Harvard Vanguard Medical Associates, a network of 500 doctors caring for 300,000 patients in Greater Boston, attributed its high ranking to years of top-level efforts to boost disease screening and routine follow-up care, key factors in the report card. Harvard Vanguard's software gives doctors a checklist of important issues to discuss with patients, and the organization routinely notifies patients when they need blood tests or other lab work.
But Dr. Richard Marshall, Harvard Vanguard's chief medical officer, said he saw room for improvement, cautioning that in a country where hundreds of thousands of medical errors hurt patients each year, ''We all ought to be doing better on healthcare quality."
In some areas, little difference was reported between the highest- and lowest-ranked physician group. For instance, Harvard Vanguard had the highest rate of cervical cancer screening (95.9 percent of women were screened over a three-year period), while South Shore-based Primary Care LLC ranked lowest, despite an 86.3 percent screening rate that was still above the national average. In part because the margin between ''best" and ''worst" performers was often so small, many doctors involved in the project objected to an overall ranking of the networks.
As a result, the report, available at www.MHQP.org, does not rank the networks, but instead shows how they performed on each measure, compared with state and national averages.
Those involved in preparing the report agreed that Harvard Vanguard ranked the highest, though, getting the top rating -- three stars -- in nine measures, while Partners Community Health Care and Lahey Clinic were close behind.
Partners, the state's biggest network, with 1,100 primary care doctors at Massachusetts General and Brigham and Women's hospitals, among others, received three-star ratings in seven measures.

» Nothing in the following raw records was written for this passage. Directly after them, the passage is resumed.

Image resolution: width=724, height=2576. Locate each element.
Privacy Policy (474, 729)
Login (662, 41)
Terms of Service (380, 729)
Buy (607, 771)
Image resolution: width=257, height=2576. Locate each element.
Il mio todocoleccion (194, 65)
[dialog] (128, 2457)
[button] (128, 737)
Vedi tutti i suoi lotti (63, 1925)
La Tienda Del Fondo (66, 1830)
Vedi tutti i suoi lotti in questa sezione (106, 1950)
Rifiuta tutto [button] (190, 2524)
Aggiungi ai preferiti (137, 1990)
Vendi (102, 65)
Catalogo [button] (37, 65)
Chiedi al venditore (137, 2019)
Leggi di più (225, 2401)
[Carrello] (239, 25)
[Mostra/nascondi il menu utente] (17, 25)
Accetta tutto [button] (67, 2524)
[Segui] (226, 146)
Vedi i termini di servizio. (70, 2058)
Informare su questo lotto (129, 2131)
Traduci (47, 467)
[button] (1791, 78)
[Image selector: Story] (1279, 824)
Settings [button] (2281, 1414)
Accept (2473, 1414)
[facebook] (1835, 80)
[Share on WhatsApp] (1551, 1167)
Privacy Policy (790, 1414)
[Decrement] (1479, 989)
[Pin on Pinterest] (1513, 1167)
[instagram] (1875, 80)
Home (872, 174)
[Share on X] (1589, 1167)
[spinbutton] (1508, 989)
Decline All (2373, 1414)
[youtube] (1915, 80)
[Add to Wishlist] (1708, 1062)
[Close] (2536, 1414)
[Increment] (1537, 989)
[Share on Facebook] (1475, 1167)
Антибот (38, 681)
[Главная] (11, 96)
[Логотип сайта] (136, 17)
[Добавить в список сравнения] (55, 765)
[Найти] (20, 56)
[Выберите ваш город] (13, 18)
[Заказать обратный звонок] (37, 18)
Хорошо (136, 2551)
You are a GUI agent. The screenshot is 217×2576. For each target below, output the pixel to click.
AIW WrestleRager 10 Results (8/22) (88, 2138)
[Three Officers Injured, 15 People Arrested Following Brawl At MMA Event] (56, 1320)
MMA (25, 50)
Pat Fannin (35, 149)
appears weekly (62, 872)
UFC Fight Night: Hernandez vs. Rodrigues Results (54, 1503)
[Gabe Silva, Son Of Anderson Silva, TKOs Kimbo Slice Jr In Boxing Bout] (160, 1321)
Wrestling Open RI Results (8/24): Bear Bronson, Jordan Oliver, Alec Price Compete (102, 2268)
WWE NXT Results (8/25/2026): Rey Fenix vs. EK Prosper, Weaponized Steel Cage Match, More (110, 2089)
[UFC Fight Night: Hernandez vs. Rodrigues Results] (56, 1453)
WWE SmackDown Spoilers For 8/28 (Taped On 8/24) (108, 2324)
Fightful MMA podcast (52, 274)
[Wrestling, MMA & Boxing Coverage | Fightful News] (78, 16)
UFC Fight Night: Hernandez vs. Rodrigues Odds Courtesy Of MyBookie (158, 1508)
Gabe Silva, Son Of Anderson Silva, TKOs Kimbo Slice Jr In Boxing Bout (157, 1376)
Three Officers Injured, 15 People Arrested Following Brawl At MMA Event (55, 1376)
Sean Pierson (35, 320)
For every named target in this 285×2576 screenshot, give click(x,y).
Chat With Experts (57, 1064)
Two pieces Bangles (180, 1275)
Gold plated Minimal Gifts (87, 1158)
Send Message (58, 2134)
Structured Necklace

Lahey, which represents 450 doctors treating 200,000 patients at its Burlington clinic and other offices, also received the three-star rating in seven categories.
The other six networks did not rate as high, but still consistently exceeded the national average. Even Primary Care LLC, whose 175 doctors generally received the lowest ratings, was above the national average in 13 out of 16 measures.
Dr. Marc Edelstein, chief executive of Primary Care, conceded that his network did only ''OK" in the rankings, but he stressed that the competition was intense. ''We're being compared against the most organized groups in the country," said Edelstein, whose network treats more than 250,000 patients. ''Given the fact that the bar is pretty high, we're pleased."
Some observers predicted that the report card is the start of increasingly more detailed measurements of doctors that could one day tell consumers ratings for individual doctors. Tufts Health Plan has been ranking the care physician networks give its members for four years; it has refined the report card to focus on groups of doctors rather than on the larger network they belong to.
''There is increasing call . . . for more patient-friendly data to really help them make intelligent choices about their healthcare," said Dr. John Freedman, who manages Tufts' report card.
Increased scrutiny, in turn, could spur doctors to organize into larger networks that can afford strong support staff and state-of-the-art technology, predicted Dr. Michael Kelleher, medical director for Fallon Clinic, which comprises 240 doctors at nearly 30 locations in Central Massachusetts. ''We've begun to see that coordinated medicine produces very high-quality performance," he said.